Ethnicity may be associated with poor FP due to various myths and misconceptions about FP. Some ethnic groups do not allow FP or discourage FP use. Resistance to FP is often associated with religion, cultural beliefs and negative attitudes. In refugee camps in Nigeria, Owolabi et al. (2010) found no association between ethnicity and religious attitudes, which Kamruzaman et al. (2015) identified. The choice of contraception methods may be cultural (Rasheed et al., 2015), as methods vary by religion and ethnicity, which contrasts with Lincoln et al. that showed positive attitudes towards FP varied considerably by ethnicity (Lincoln et al., 2018).

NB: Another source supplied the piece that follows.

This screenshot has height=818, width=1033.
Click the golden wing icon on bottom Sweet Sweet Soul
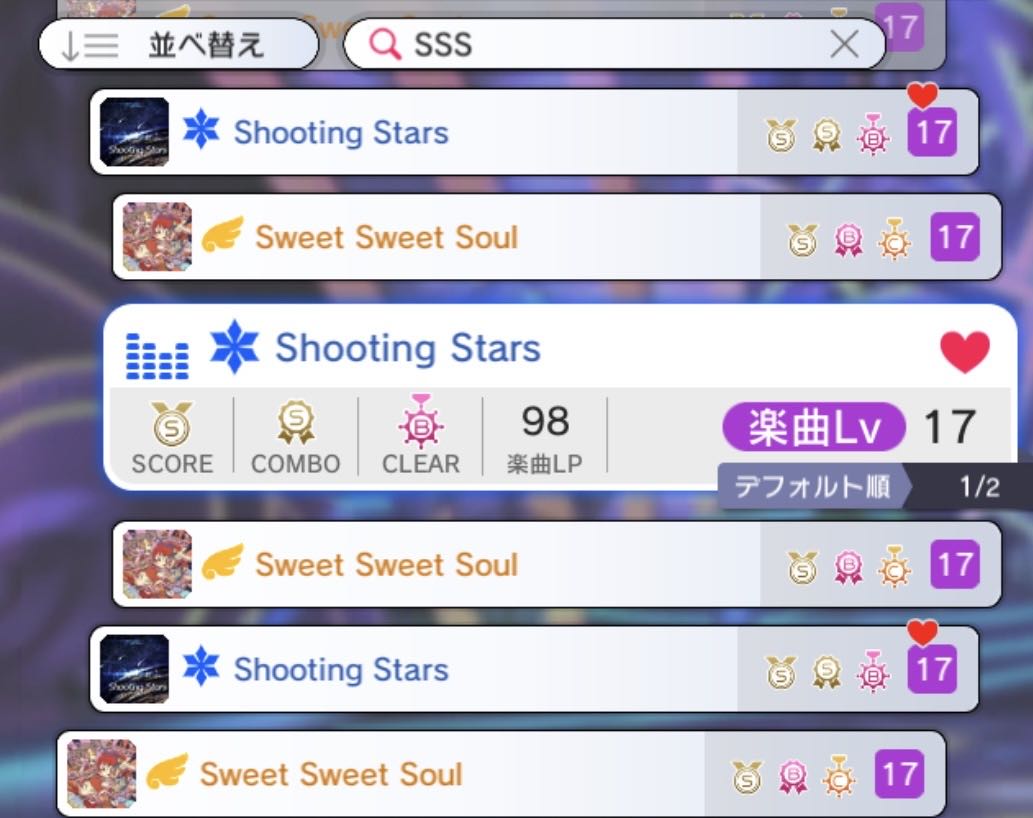click(167, 771)
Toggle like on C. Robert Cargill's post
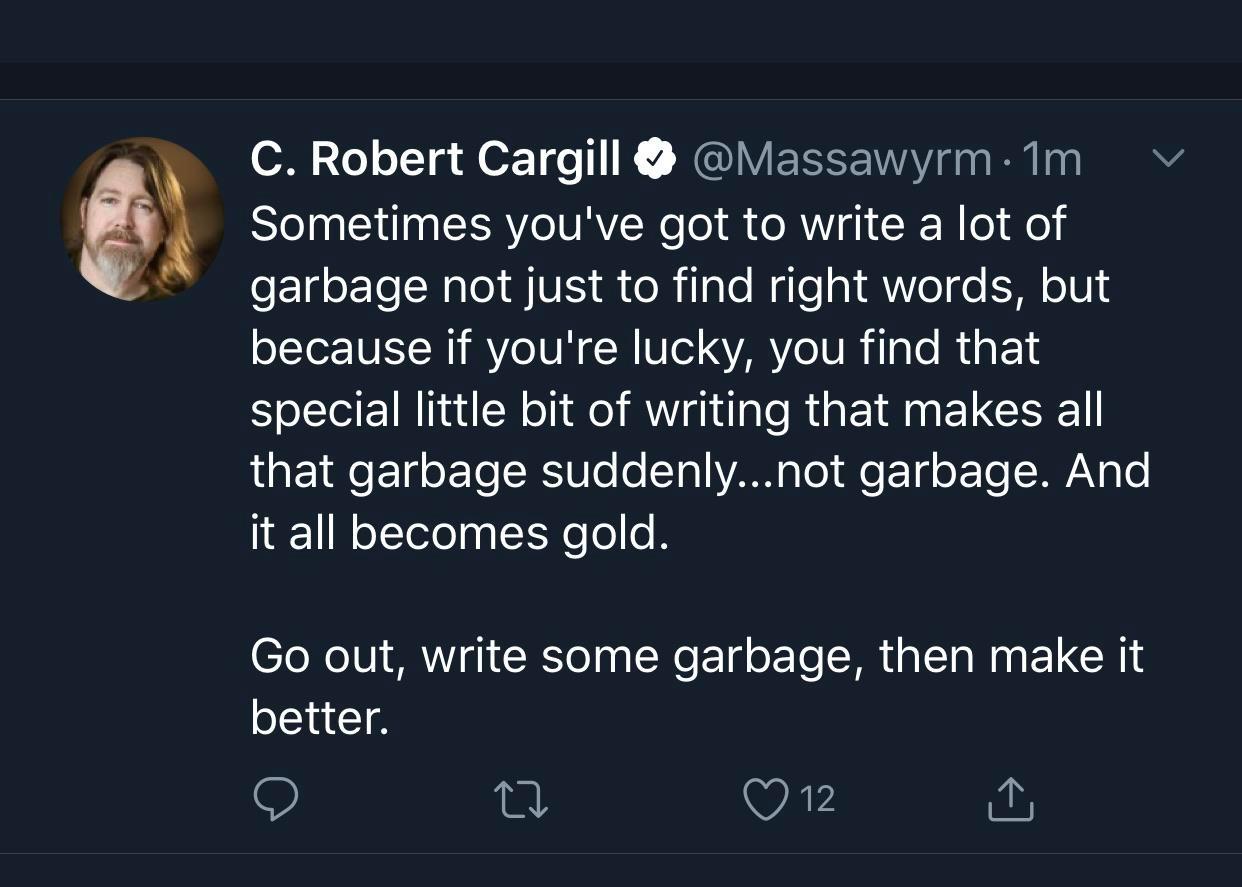The width and height of the screenshot is (1242, 887). [x=767, y=798]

FP-related practices among pregnant women in Ba, Fiji, appear to be much better when compared to those reported elsewhere. The older age group had lower practice scores than the younger age group, which may be related to why they were pregnant again at an older age. A possible hypothesis is that older women may be more experienced in practising FP than younger women. It is difficult to interpret the FP practice amongst those 18 to 19 years of age as their current pregnancy may have resulted from failed FP. Adeyemi et al., (2008) showed that women 40 to 49 years of age were four times more likely to use contraception than single women (p < 0.001) (33). This earlier research contrasts with the findings by Ismail et al. (2014) suggested that contraception usage decreases after 40 years of age (19). Osmani et al. (2015) found women preferred not to use FP at an early age as they were newly married and sought to start a family early in the marriage rather than after 40 years of age (34). In contrast, to our findings, Lincoln et al. (2018) found no relationship between age and practice of FP. Our findings suggest younger women appear to use contraception to avoid early pregnancy to enable completion of education and developing careers.

Limitations

Although, this is the first study conducted in Fiji among pregnant women and assessed their KAP towards FP. This study applied a cross-sectional study and lacks establishment of the temporal relationship between pregnancy and family planning knowledge, attitudes and beliefs. Therefore, causal relationships cannot be determined. The study was a sample from only one regional hospital; the findings may not be generalisable to all pregnant women in Fiji. This study applied a self-administrated questionnaire to collect data and may reflect participants’ views at only one-time point. As shown in earlier research, women might change reporting of their opinions in another setting, such as outside the hospital Antenatal care clinic.

Conclusion

The study identified clear associations of KAP towards family planning with age, marital status and the number of children. Notably, there was a negative relationship between knowledge and attitudes. In addition, the study showed that knowledge towards FP was moderate. In contrast, attitude and practice were high, meaning that women had adequate knowledge of FP but had a positive attitude and good practice towards FP. These findings suggest opportunities for public health to review current policies and practices that could improve the family planning services provided in sub-divisional hospitals.